To do:
Repeat the material below with each "Instruction" switched to "Goal", keeping everything else the same.

Exercise material:
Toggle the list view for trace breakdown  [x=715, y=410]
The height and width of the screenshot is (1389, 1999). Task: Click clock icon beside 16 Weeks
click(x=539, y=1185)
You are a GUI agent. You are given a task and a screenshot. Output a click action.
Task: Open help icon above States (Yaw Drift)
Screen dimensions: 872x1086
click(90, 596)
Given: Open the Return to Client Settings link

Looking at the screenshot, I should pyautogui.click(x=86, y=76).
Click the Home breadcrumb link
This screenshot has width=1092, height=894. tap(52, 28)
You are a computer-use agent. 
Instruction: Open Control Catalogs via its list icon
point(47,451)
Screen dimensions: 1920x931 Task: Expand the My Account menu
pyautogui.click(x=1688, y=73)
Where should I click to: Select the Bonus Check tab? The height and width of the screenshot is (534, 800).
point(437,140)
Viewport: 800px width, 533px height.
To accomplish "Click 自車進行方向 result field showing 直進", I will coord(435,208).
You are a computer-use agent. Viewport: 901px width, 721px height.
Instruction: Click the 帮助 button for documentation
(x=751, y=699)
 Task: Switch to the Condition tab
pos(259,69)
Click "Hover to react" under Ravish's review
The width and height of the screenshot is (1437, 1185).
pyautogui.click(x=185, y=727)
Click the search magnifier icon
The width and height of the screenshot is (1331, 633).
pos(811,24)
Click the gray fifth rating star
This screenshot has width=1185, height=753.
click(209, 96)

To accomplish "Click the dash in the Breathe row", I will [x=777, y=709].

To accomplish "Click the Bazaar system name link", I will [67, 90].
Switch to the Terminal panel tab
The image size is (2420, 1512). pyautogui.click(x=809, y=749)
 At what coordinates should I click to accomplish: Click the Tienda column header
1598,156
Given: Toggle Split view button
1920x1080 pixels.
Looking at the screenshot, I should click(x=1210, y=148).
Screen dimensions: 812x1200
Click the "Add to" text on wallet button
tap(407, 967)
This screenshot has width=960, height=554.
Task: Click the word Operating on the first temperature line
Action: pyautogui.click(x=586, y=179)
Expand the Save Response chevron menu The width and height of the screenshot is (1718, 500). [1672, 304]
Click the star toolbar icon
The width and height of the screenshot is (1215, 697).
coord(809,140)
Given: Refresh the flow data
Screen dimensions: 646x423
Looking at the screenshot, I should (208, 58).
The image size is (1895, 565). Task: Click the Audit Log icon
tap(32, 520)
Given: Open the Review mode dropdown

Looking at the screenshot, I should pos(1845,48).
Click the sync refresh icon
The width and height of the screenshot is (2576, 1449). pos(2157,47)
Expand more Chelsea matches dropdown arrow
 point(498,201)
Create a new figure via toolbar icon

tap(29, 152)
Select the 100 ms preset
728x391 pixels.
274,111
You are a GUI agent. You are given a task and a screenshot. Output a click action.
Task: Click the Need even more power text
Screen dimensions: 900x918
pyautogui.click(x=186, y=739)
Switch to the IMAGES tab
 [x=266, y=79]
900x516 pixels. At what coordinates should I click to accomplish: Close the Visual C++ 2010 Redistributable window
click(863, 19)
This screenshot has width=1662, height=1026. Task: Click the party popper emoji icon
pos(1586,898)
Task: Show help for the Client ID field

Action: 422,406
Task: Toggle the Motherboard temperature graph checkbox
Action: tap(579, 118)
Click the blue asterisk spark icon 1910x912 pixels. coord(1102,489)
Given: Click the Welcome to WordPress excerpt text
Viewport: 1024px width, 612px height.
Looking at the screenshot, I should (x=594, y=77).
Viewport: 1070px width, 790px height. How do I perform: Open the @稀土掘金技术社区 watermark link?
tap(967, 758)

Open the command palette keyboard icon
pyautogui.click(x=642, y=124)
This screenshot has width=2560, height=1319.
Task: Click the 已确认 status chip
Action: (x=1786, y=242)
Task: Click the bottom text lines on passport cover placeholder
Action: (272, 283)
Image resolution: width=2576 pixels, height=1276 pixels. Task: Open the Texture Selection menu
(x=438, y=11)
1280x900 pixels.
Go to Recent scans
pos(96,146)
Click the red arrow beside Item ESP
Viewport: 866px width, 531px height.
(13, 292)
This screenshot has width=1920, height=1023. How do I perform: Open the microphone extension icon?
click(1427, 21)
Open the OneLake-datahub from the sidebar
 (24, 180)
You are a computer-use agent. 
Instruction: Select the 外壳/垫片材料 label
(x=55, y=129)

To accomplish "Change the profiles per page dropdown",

Response for this exercise:
Toggle the list view for trace breakdown  [x=715, y=410]
The height and width of the screenshot is (1389, 1999). Task: Click clock icon beside 16 Weeks
click(x=539, y=1185)
You are a GUI agent. You are given a task and a screenshot. Output a click action.
Task: Open help icon above States (Yaw Drift)
Screen dimensions: 872x1086
click(90, 596)
Given: Open the Return to Client Settings link

Looking at the screenshot, I should pyautogui.click(x=86, y=76).
Click the Home breadcrumb link
This screenshot has width=1092, height=894. tap(52, 28)
You are a computer-use agent. 
Goal: Open Control Catalogs via its list icon
point(47,451)
Screen dimensions: 1920x931 Task: Expand the My Account menu
pyautogui.click(x=1688, y=73)
Where should I click to: Select the Bonus Check tab? The height and width of the screenshot is (534, 800).
point(437,140)
Viewport: 800px width, 533px height.
To accomplish "Click 自車進行方向 result field showing 直進", I will coord(435,208).
You are a computer-use agent. Viewport: 901px width, 721px height.
Goal: Click the 帮助 button for documentation
(x=751, y=699)
 Task: Switch to the Condition tab
pos(259,69)
Click "Hover to react" under Ravish's review
The width and height of the screenshot is (1437, 1185).
pyautogui.click(x=185, y=727)
Click the search magnifier icon
The width and height of the screenshot is (1331, 633).
pos(811,24)
Click the gray fifth rating star
This screenshot has width=1185, height=753.
click(209, 96)

To accomplish "Click the dash in the Breathe row", I will [x=777, y=709].

To accomplish "Click the Bazaar system name link", I will [67, 90].
Switch to the Terminal panel tab
The image size is (2420, 1512). pyautogui.click(x=809, y=749)
 At what coordinates should I click to accomplish: Click the Tienda column header
1598,156
Given: Toggle Split view button
1920x1080 pixels.
Looking at the screenshot, I should click(x=1210, y=148).
Screen dimensions: 812x1200
Click the "Add to" text on wallet button
tap(407, 967)
This screenshot has width=960, height=554.
Task: Click the word Operating on the first temperature line
Action: pyautogui.click(x=586, y=179)
Expand the Save Response chevron menu The width and height of the screenshot is (1718, 500). [1672, 304]
Click the star toolbar icon
The width and height of the screenshot is (1215, 697).
coord(809,140)
Given: Refresh the flow data
Screen dimensions: 646x423
Looking at the screenshot, I should (208, 58).
The image size is (1895, 565). Task: Click the Audit Log icon
tap(32, 520)
Given: Open the Review mode dropdown

Looking at the screenshot, I should pos(1845,48).
Click the sync refresh icon
The width and height of the screenshot is (2576, 1449). pos(2157,47)
Expand more Chelsea matches dropdown arrow
 point(498,201)
Create a new figure via toolbar icon

tap(29, 152)
Select the 100 ms preset
728x391 pixels.
274,111
You are a GUI agent. You are given a task and a screenshot. Output a click action.
Task: Click the Need even more power text
Screen dimensions: 900x918
pyautogui.click(x=186, y=739)
Switch to the IMAGES tab
 [x=266, y=79]
900x516 pixels. At what coordinates should I click to accomplish: Close the Visual C++ 2010 Redistributable window
click(863, 19)
This screenshot has width=1662, height=1026. Task: Click the party popper emoji icon
pos(1586,898)
Task: Show help for the Client ID field

Action: 422,406
Task: Toggle the Motherboard temperature graph checkbox
Action: tap(579, 118)
Click the blue asterisk spark icon 1910x912 pixels. coord(1102,489)
Given: Click the Welcome to WordPress excerpt text
Viewport: 1024px width, 612px height.
Looking at the screenshot, I should (x=594, y=77).
Viewport: 1070px width, 790px height. How do I perform: Open the @稀土掘金技术社区 watermark link?
tap(967, 758)

Open the command palette keyboard icon
pyautogui.click(x=642, y=124)
This screenshot has width=2560, height=1319.
Task: Click the 已确认 status chip
Action: (x=1786, y=242)
Task: Click the bottom text lines on passport cover placeholder
Action: (272, 283)
Image resolution: width=2576 pixels, height=1276 pixels. Task: Open the Texture Selection menu
(x=438, y=11)
1280x900 pixels.
Go to Recent scans
pos(96,146)
Click the red arrow beside Item ESP
Viewport: 866px width, 531px height.
(13, 292)
This screenshot has width=1920, height=1023. How do I perform: Open the microphone extension icon?
click(1427, 21)
Open the OneLake-datahub from the sidebar
 (24, 180)
You are a computer-use agent. 
Goal: Select the 外壳/垫片材料 label
(x=55, y=129)

To accomplish "Change the profiles per page dropdown",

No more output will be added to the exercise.